▶ _Stored records_:
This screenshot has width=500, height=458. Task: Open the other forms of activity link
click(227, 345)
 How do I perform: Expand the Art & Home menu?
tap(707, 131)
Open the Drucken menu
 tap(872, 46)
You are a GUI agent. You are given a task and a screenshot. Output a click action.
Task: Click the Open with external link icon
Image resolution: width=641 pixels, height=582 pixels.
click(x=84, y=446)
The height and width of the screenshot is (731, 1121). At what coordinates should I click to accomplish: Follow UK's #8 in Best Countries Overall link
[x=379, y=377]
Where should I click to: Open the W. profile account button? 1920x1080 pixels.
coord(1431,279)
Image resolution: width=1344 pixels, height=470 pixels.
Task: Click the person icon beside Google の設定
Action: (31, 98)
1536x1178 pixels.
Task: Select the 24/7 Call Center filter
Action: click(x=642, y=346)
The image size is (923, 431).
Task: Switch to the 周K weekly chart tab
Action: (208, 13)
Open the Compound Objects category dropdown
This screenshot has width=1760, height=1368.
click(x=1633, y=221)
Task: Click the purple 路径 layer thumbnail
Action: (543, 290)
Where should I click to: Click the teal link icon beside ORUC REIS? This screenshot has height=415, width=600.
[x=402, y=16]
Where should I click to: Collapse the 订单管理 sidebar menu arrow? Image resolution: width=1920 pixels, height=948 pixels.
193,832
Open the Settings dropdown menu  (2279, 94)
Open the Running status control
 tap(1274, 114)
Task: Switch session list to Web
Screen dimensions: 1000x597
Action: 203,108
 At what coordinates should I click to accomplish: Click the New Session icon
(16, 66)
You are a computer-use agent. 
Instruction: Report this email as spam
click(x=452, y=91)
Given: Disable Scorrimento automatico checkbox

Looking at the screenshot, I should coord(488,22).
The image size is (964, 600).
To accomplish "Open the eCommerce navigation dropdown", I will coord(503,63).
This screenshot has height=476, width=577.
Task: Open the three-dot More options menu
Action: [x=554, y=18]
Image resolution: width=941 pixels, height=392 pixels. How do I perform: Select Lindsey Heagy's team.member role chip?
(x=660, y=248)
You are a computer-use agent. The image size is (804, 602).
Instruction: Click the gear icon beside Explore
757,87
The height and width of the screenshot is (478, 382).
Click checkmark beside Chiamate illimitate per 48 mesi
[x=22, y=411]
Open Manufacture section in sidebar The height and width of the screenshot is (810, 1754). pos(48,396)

▶ _What is being asked_:
Copy out the entire listing above, line for line and without any changes.

▶ _Final result_:
This screenshot has width=500, height=458. Task: Open the other forms of activity link
click(227, 345)
 How do I perform: Expand the Art & Home menu?
tap(707, 131)
Open the Drucken menu
 tap(872, 46)
You are a GUI agent. You are given a task and a screenshot. Output a click action.
Task: Click the Open with external link icon
Image resolution: width=641 pixels, height=582 pixels.
click(x=84, y=446)
The height and width of the screenshot is (731, 1121). At what coordinates should I click to accomplish: Follow UK's #8 in Best Countries Overall link
[x=379, y=377]
Where should I click to: Open the W. profile account button? 1920x1080 pixels.
coord(1431,279)
Image resolution: width=1344 pixels, height=470 pixels.
Task: Click the person icon beside Google の設定
Action: (31, 98)
1536x1178 pixels.
Task: Select the 24/7 Call Center filter
Action: click(x=642, y=346)
The image size is (923, 431).
Task: Switch to the 周K weekly chart tab
Action: (208, 13)
Open the Compound Objects category dropdown
This screenshot has width=1760, height=1368.
click(x=1633, y=221)
Task: Click the purple 路径 layer thumbnail
Action: (543, 290)
Where should I click to: Click the teal link icon beside ORUC REIS? This screenshot has height=415, width=600.
[x=402, y=16]
Where should I click to: Collapse the 订单管理 sidebar menu arrow? Image resolution: width=1920 pixels, height=948 pixels.
193,832
Open the Settings dropdown menu  (2279, 94)
Open the Running status control
 tap(1274, 114)
Task: Switch session list to Web
Screen dimensions: 1000x597
Action: 203,108
 At what coordinates should I click to accomplish: Click the New Session icon
(16, 66)
You are a computer-use agent. 
Instruction: Report this email as spam
click(x=452, y=91)
Given: Disable Scorrimento automatico checkbox

Looking at the screenshot, I should coord(488,22).
The image size is (964, 600).
To accomplish "Open the eCommerce navigation dropdown", I will coord(503,63).
This screenshot has height=476, width=577.
Task: Open the three-dot More options menu
Action: [x=554, y=18]
Image resolution: width=941 pixels, height=392 pixels. How do I perform: Select Lindsey Heagy's team.member role chip?
(x=660, y=248)
You are a computer-use agent. The image size is (804, 602).
Instruction: Click the gear icon beside Explore
757,87
The height and width of the screenshot is (478, 382).
Click checkmark beside Chiamate illimitate per 48 mesi
[x=22, y=411]
Open Manufacture section in sidebar The height and width of the screenshot is (810, 1754). pos(48,396)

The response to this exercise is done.